=== DATASET RECORDS ===

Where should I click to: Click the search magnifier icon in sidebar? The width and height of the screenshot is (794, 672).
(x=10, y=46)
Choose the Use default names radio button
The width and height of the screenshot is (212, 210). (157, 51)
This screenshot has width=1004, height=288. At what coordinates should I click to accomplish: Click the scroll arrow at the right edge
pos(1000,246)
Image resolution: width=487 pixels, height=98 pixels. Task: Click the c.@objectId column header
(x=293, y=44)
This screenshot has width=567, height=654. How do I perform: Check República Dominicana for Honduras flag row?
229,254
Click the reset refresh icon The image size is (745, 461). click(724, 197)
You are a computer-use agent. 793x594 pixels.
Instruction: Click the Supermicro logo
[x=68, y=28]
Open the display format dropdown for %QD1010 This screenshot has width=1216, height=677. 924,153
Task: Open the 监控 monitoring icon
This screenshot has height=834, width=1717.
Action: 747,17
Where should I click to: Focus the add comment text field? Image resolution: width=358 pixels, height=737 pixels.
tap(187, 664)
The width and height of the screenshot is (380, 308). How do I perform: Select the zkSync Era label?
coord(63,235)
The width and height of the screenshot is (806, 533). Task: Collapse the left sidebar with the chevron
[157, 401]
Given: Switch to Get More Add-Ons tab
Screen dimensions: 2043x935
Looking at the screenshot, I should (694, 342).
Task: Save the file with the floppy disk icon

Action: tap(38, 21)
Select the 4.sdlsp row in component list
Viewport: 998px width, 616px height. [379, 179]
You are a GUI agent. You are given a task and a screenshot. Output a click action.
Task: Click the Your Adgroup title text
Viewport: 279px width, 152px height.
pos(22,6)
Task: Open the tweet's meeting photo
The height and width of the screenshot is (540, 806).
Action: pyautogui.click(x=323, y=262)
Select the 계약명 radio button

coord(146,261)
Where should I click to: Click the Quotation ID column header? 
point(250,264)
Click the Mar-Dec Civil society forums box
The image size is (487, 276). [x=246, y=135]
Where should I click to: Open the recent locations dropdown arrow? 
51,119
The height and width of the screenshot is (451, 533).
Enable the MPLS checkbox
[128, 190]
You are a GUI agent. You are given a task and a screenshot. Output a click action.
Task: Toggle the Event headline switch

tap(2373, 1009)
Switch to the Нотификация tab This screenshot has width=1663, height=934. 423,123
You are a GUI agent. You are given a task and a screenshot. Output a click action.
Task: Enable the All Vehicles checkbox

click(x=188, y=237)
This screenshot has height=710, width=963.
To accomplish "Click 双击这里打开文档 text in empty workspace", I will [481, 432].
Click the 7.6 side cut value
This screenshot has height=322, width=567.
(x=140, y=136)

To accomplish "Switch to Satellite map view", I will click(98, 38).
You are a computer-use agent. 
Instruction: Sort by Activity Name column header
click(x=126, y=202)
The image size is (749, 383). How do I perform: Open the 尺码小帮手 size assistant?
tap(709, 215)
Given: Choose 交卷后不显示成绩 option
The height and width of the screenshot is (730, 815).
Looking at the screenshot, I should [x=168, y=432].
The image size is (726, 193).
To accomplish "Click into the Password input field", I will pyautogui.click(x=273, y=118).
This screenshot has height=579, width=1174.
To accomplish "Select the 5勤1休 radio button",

===

▶ INSTRUCTIONS FOR THE TASK: Scan the data, and report each line that uses the word "computer".

▶ ANSWER BOX:
You are a computer-use agent. 793x594 pixels.
You are a computer-use agent. 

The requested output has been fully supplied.